**THE PROBLEM**
Beneath this instruction is a block of data; output from it exactly the lines that run from the one containing "Task: Select the 眼睛美瞳 eye color tool" through the one containing "Task: Pick the 3 453 zł fare", inclusive.

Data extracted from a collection
*****

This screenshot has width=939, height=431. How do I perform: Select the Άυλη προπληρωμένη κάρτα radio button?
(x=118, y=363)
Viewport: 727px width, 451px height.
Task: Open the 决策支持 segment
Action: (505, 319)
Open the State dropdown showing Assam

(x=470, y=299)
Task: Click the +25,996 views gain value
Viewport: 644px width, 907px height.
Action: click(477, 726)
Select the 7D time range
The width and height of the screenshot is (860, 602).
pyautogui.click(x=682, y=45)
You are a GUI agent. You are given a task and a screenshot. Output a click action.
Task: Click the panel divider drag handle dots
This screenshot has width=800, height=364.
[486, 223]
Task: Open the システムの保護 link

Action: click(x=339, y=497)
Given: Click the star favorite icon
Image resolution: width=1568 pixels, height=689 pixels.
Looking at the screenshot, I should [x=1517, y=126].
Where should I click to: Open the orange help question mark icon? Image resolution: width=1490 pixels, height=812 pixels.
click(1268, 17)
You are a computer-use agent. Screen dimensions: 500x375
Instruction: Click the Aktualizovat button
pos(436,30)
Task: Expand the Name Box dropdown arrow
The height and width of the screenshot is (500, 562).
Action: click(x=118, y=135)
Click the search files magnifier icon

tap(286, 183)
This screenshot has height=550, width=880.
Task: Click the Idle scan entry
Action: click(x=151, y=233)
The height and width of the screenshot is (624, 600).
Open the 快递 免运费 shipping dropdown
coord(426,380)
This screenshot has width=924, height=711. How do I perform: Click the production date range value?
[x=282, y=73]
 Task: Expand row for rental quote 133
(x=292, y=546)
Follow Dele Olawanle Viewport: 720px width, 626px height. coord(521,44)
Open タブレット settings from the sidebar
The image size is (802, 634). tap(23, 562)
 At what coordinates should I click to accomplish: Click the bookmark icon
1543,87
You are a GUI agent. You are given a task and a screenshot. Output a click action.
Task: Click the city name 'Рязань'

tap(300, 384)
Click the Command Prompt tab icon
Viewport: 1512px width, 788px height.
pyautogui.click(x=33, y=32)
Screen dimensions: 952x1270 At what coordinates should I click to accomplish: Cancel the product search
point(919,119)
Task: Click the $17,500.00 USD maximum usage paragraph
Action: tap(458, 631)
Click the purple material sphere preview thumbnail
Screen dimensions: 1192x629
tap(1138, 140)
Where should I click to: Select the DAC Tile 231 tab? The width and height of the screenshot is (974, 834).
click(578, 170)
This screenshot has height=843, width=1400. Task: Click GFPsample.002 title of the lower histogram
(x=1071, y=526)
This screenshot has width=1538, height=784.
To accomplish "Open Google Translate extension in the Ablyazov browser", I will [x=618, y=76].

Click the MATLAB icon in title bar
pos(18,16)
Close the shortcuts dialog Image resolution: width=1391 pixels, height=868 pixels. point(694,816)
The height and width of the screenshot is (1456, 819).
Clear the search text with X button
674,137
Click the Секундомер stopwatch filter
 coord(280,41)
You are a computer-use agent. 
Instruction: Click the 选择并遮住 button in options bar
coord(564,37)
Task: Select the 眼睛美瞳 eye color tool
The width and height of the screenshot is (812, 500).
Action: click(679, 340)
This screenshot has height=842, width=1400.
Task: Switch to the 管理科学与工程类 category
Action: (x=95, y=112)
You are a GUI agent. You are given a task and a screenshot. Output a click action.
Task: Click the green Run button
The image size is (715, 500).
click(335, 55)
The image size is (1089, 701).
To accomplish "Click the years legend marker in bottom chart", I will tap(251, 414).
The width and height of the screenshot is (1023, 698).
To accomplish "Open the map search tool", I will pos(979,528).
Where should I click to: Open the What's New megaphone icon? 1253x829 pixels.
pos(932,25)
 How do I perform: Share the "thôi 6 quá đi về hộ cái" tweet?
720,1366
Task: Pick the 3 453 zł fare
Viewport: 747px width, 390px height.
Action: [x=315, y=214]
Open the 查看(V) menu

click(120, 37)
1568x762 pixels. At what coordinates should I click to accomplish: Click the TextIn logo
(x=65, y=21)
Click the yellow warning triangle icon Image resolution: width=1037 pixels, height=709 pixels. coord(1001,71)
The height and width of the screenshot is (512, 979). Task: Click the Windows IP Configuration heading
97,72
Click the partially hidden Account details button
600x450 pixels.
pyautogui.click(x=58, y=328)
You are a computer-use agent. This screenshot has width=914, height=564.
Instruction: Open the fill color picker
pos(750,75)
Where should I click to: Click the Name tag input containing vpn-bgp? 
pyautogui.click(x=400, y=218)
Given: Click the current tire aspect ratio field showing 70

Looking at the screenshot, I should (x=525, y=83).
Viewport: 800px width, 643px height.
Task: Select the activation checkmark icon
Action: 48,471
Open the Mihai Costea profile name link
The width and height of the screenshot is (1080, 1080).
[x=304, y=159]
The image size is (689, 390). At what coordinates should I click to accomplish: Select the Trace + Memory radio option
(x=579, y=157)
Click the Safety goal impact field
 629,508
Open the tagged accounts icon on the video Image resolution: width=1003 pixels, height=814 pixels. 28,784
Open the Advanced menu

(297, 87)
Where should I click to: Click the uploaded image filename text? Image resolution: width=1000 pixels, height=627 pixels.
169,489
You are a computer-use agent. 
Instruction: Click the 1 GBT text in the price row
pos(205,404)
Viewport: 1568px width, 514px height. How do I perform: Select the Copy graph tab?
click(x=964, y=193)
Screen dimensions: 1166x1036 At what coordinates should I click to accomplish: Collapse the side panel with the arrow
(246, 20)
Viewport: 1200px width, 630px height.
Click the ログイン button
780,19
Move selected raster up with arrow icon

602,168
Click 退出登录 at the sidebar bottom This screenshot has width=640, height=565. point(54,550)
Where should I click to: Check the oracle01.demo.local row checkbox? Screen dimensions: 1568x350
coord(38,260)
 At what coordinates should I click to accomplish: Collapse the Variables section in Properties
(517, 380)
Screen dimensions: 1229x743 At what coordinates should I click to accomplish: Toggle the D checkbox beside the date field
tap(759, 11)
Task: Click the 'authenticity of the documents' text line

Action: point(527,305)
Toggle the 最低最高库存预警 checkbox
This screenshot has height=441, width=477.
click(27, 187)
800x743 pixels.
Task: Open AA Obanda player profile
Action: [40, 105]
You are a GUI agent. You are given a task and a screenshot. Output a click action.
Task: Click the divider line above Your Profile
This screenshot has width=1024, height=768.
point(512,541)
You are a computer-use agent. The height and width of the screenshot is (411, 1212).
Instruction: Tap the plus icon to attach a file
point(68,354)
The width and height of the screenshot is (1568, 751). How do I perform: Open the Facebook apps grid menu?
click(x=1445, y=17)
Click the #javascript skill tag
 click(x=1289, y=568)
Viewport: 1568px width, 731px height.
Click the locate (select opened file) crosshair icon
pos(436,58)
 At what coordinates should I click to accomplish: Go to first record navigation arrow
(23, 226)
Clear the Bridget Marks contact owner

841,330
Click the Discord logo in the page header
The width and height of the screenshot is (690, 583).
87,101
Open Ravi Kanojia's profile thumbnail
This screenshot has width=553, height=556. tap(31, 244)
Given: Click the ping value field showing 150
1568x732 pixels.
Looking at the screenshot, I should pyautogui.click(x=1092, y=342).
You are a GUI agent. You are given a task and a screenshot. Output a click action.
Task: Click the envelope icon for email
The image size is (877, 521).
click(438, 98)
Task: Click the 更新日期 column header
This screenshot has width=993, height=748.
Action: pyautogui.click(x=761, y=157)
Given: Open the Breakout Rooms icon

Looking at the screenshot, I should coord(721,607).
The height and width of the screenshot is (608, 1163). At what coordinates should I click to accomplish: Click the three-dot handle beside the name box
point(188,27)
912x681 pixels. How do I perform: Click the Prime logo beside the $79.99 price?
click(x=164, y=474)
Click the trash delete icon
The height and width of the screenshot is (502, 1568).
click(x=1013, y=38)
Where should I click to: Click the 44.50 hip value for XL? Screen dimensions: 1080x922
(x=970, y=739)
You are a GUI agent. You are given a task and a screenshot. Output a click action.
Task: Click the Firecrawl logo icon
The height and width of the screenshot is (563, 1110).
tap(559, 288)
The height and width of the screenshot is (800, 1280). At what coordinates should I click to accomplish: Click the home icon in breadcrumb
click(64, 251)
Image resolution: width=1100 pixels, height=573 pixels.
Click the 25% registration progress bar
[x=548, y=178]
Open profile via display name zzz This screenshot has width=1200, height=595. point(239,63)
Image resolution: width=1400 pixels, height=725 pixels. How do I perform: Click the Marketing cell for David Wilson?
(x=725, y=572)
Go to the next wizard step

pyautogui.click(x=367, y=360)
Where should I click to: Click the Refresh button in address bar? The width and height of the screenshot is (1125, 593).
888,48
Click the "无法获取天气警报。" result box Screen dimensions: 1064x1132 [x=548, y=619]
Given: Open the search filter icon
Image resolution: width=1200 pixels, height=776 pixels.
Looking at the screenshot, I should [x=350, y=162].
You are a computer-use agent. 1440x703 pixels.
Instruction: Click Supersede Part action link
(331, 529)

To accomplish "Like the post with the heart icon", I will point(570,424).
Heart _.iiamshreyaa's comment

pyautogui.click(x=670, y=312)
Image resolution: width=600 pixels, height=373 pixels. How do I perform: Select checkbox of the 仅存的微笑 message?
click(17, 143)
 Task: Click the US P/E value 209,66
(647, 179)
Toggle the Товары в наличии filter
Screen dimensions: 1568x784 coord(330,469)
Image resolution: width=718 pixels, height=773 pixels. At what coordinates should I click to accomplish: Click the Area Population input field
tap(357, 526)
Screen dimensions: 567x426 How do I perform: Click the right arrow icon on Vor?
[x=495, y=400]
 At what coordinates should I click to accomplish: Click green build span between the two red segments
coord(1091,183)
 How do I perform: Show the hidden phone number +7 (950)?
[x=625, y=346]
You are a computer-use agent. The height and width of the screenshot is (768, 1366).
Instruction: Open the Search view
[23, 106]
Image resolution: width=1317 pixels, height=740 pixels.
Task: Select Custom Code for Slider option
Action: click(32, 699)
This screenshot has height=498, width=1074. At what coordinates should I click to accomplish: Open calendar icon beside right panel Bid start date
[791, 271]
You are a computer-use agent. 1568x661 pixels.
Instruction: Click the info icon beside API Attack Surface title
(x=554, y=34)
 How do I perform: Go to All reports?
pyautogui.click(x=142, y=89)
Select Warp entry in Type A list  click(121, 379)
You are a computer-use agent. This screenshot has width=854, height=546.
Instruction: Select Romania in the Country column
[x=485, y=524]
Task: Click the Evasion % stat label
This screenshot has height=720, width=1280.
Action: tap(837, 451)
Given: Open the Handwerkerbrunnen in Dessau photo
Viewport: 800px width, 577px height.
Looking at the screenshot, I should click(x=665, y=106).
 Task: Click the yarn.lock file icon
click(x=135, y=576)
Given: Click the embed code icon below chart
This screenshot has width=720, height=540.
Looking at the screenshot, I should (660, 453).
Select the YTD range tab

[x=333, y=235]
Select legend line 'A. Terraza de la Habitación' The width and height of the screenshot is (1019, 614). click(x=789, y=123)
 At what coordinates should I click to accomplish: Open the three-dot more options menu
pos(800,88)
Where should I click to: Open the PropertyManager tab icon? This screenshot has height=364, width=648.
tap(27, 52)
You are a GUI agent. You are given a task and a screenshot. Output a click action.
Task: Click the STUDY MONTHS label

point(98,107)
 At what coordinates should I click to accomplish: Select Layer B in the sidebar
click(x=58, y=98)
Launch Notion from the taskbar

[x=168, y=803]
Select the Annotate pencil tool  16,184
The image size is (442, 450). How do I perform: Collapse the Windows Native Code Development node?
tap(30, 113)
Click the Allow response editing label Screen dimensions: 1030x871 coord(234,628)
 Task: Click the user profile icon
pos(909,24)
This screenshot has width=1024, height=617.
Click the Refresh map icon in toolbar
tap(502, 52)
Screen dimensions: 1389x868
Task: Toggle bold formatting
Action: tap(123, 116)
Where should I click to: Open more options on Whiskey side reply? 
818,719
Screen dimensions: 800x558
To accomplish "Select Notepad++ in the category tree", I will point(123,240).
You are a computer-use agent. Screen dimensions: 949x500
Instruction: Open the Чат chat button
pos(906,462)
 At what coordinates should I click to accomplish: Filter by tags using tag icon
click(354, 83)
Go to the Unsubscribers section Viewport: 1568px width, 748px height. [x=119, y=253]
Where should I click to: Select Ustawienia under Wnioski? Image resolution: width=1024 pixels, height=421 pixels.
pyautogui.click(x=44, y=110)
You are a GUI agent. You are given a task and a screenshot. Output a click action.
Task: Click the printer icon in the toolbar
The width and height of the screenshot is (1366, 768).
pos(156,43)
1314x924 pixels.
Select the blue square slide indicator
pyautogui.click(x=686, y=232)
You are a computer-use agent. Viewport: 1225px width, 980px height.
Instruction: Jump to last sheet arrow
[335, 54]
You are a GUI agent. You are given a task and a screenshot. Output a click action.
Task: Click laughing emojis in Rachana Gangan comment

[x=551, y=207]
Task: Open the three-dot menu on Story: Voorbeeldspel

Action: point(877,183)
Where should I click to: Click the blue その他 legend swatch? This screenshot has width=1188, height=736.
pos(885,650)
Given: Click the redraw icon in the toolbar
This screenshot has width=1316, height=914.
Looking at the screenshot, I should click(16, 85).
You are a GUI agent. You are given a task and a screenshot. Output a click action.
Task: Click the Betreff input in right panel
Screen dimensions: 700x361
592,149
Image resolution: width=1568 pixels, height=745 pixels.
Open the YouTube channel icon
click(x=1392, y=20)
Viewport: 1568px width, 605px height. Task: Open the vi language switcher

*****

**OUTPUT BELOW**
Task: Select the 眼睛美瞳 eye color tool
The width and height of the screenshot is (812, 500).
Action: click(679, 340)
This screenshot has height=842, width=1400.
Task: Switch to the 管理科学与工程类 category
Action: (x=95, y=112)
You are a GUI agent. You are given a task and a screenshot. Output a click action.
Task: Click the green Run button
The image size is (715, 500).
click(335, 55)
The image size is (1089, 701).
To accomplish "Click the years legend marker in bottom chart", I will tap(251, 414).
The width and height of the screenshot is (1023, 698).
To accomplish "Open the map search tool", I will pos(979,528).
Where should I click to: Open the What's New megaphone icon? 1253x829 pixels.
pos(932,25)
 How do I perform: Share the "thôi 6 quá đi về hộ cái" tweet?
720,1366
Task: Pick the 3 453 zł fare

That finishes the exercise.